WORK TO COMPLETE
Below are records; write out the stretch from the line containing "Screen dimensions: 1316x905" through the line containing "click(x=844, y=119)" word for word.
## START MATERIAL PROVIDED
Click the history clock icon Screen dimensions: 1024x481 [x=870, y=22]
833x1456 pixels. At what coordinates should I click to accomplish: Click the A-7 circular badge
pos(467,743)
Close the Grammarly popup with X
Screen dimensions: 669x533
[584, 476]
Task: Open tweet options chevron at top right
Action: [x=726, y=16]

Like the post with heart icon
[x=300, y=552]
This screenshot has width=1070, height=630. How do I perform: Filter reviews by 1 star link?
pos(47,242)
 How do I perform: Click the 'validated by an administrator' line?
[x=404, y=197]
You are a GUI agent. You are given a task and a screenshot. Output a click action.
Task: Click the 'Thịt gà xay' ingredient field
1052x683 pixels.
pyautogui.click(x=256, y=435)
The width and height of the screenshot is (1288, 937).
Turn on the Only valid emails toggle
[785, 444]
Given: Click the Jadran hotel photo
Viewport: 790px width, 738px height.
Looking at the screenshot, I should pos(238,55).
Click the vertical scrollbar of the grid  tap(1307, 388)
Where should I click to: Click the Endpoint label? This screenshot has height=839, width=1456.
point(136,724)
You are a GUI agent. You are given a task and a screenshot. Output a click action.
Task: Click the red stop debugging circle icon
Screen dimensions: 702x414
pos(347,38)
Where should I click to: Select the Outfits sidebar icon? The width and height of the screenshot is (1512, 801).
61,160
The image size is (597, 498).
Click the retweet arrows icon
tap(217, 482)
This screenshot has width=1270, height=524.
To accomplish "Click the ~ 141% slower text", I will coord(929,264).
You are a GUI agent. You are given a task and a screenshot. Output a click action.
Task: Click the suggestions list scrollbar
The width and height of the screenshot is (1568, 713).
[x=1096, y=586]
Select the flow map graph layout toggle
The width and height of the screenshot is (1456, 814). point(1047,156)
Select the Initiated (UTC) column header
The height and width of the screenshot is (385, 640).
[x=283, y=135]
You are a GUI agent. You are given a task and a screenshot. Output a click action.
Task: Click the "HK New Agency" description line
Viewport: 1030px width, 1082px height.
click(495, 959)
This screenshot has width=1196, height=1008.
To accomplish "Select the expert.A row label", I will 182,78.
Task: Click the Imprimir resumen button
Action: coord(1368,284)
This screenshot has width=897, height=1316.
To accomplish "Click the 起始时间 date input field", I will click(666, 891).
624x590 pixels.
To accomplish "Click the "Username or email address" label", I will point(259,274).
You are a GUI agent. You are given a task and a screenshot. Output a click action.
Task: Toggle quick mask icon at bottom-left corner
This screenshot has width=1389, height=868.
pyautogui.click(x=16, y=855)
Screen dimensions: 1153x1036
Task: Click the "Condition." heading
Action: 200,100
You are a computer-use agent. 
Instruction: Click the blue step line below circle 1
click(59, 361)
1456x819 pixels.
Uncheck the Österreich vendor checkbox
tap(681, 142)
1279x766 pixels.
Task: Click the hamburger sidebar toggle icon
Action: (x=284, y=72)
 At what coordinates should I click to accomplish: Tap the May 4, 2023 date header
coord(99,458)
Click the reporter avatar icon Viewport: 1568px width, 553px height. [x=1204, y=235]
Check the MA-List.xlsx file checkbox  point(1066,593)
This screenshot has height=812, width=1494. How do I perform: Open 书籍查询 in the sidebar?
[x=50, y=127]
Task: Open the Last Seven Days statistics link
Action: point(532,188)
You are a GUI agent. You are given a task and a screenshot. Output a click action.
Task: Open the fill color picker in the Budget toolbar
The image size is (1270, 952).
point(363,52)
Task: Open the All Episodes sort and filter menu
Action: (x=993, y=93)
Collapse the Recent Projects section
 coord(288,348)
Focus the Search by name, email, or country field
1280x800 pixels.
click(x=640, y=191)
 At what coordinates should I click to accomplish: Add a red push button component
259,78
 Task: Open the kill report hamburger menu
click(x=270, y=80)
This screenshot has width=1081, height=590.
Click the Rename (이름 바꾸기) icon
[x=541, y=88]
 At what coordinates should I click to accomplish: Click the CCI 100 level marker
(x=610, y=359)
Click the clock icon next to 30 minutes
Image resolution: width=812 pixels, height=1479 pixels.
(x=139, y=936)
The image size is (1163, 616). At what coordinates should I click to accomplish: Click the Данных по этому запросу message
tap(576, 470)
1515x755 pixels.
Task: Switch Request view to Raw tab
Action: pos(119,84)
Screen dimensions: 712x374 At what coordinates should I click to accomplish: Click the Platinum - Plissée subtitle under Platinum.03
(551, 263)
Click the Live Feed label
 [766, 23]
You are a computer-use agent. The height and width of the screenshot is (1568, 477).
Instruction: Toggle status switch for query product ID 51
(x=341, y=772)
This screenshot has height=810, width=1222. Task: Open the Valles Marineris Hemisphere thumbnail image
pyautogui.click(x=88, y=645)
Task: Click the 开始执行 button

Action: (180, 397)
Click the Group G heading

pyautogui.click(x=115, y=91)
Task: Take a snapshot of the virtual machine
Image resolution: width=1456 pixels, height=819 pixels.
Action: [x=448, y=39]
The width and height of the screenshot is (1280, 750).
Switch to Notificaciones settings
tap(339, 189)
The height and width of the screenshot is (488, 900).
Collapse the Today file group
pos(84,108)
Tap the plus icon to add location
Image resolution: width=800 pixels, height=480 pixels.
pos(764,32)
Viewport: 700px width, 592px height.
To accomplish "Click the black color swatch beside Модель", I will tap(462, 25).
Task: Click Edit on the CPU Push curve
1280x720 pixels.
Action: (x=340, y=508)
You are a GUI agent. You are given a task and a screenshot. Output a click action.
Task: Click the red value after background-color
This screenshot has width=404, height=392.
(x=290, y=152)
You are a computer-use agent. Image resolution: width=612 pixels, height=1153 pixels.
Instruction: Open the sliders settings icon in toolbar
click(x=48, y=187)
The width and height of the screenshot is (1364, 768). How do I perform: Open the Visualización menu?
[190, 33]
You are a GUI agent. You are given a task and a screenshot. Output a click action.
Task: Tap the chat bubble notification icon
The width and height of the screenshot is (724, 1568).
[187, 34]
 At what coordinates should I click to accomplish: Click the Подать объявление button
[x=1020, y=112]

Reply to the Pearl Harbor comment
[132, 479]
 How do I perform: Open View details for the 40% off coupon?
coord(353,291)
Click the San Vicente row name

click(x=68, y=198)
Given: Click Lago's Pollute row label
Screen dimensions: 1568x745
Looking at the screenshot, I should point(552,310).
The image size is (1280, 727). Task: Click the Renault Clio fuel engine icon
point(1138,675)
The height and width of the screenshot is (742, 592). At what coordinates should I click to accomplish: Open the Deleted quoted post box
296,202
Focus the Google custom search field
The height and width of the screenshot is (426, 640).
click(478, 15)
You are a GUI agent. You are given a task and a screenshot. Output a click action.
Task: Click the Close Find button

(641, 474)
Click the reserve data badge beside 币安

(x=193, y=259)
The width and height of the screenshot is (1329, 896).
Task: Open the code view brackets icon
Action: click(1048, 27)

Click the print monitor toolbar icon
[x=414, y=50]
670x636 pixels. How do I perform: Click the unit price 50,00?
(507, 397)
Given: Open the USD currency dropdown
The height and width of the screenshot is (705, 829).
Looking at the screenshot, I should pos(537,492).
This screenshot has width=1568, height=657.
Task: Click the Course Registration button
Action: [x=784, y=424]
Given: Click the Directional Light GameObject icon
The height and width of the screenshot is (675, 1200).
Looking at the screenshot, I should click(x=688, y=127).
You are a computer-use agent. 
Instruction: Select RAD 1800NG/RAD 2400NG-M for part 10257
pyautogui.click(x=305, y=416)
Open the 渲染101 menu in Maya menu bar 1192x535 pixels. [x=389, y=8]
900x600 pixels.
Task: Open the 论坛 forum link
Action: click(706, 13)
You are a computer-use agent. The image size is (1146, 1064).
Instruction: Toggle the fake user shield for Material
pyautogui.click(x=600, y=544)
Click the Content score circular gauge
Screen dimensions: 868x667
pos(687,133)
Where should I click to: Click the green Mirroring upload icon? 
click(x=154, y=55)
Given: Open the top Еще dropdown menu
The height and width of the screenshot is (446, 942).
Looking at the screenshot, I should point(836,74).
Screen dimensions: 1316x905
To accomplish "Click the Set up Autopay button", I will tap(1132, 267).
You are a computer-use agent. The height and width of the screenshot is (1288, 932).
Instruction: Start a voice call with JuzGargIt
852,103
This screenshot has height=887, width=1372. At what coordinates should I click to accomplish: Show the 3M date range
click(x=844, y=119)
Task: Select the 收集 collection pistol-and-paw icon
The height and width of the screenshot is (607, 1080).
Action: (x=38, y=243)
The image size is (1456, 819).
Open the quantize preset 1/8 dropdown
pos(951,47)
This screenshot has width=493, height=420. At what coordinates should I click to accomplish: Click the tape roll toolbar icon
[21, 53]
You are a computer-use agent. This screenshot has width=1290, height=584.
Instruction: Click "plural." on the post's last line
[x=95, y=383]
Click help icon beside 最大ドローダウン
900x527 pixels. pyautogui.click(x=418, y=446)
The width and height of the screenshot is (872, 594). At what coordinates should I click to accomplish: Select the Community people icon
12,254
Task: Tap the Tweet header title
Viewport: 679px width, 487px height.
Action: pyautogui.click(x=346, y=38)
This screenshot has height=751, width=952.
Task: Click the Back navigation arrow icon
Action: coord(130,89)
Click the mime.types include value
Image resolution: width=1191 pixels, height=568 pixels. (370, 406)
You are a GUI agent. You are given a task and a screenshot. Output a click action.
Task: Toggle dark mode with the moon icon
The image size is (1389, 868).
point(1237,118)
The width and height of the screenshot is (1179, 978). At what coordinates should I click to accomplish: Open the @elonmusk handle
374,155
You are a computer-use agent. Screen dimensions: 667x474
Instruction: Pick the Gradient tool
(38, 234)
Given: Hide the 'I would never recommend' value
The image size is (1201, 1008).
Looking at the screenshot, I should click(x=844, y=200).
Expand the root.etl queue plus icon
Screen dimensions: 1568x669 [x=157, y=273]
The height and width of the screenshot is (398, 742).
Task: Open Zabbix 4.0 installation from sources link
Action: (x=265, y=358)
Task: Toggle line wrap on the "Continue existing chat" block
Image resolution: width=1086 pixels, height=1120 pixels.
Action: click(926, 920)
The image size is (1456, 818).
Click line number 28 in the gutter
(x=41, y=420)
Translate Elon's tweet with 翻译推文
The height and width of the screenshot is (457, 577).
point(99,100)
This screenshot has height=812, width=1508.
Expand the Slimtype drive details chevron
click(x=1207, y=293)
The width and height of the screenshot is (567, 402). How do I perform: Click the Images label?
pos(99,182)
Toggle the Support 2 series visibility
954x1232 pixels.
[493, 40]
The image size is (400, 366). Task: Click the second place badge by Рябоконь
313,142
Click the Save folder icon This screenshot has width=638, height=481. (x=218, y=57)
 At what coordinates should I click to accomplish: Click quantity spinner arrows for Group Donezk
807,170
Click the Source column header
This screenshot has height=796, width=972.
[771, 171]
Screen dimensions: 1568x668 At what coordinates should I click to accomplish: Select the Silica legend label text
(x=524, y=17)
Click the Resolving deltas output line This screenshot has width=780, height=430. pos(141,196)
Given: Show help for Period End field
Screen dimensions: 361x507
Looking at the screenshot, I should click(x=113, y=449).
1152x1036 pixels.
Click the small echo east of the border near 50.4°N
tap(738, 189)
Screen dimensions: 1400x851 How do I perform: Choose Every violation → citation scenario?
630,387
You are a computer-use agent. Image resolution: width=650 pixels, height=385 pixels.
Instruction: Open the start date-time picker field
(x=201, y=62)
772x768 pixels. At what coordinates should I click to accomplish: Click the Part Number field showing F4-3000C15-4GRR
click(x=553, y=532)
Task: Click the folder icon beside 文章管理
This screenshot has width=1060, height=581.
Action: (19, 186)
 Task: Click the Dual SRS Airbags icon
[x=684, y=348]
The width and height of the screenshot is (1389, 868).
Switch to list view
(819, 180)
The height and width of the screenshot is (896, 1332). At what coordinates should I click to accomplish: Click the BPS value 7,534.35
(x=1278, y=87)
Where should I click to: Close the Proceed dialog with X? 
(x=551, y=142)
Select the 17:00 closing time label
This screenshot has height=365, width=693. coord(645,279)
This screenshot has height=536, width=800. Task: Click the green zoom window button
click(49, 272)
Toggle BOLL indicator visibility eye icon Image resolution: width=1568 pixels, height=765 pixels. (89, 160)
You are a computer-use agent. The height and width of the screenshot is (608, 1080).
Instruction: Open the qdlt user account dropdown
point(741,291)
## END MATERIAL PROVIDED
RESPONSE TO THIS EXERCISE
Screen dimensions: 1316x905
To accomplish "Click the Set up Autopay button", I will tap(1132, 267).
You are a computer-use agent. The height and width of the screenshot is (1288, 932).
Instruction: Start a voice call with JuzGargIt
852,103
This screenshot has height=887, width=1372. At what coordinates should I click to accomplish: Show the 3M date range
click(x=844, y=119)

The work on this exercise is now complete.